La ministre des PME, Olivia Grégoire, a introduit un projet novateur visant à renforcer la transparence dans le secteur de la restauration, protégeant ainsi les consommateurs tout en soutenant les restaurateurs. De quoi s'agit-il exactement ?
De plus en plus de consommateurs se retrouvent confrontés à des plats surgelés, réchauffés au micro-ondes, ou à des préparations industrielles servies dans les restaurants. Avant de passer commande, il est souvent difficile de distinguer les établissements qui cuisinent sur place de ceux qui proposent de la nourriture industrielle. Cependant, cette situation pourrait bientôt changer.

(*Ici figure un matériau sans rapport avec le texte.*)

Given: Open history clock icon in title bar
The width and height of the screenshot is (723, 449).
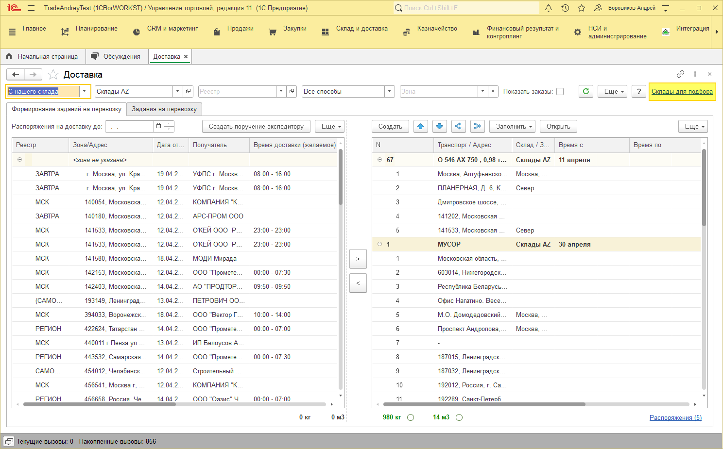Looking at the screenshot, I should 565,8.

Assurer la transparence pour les clients
Dans un entretien accordé à La Tribune Dimanche, Olivia Grégoire a révélé son intention d'implémenter des règles claires dès l'année prochaine, ou au plus tard d'ici 2025. Ces nouvelles réglementations permettront aux clients de savoir s'ils choisissent des plats faits maison ou des produits préalablement préparés. Les restaurateurs exposant des plats industriels devront les indiquer de manière obligatoire, rendant ainsi l'information accessible à tous.
Cette initiative vise non seulement à protéger les consommateurs, mais aussi à soutenir ceux qui cuisinent des plats maison. Bien qu'un label "fait maison" existe depuis 2014, son utilisation reste faible et souvent jugée compliquée. La ministre espère que cette nouvelle obligation apportera une meilleure transparence pour la clientèle, qu'il s'agisse de clients réguliers ou de touristes, tout en revalorisant le travail des restaurateurs qui font face à des coûts accrus pour leurs matières premières.
Défis de recrutement dans le secteur
Cette mesure est généralement bien accueillie par les professionnels de la restauration, qui réclament cette reconnaissance depuis un certain temps. Néanmoins, certains s'inquiètent de la difficulté accrue à recruter des employés. Le chef Alain Fontaine, interrogé par Franceinfo, a souligné : "Il faut des professionnels, pas des 'coupeurs de sacs'. Cela nous renvoie au problème d'embauche dans nos métiers, déjà en tension."
Les modalités de contrôle de ce label demeurent floues. Quelles seront les normes exactes pour définir ce qui est considéré comme "non fait maison" ? Une concertation avec les acteurs du secteur sera organisée dans les semaines à venir, précédant un débat parlementaire sur le sujet.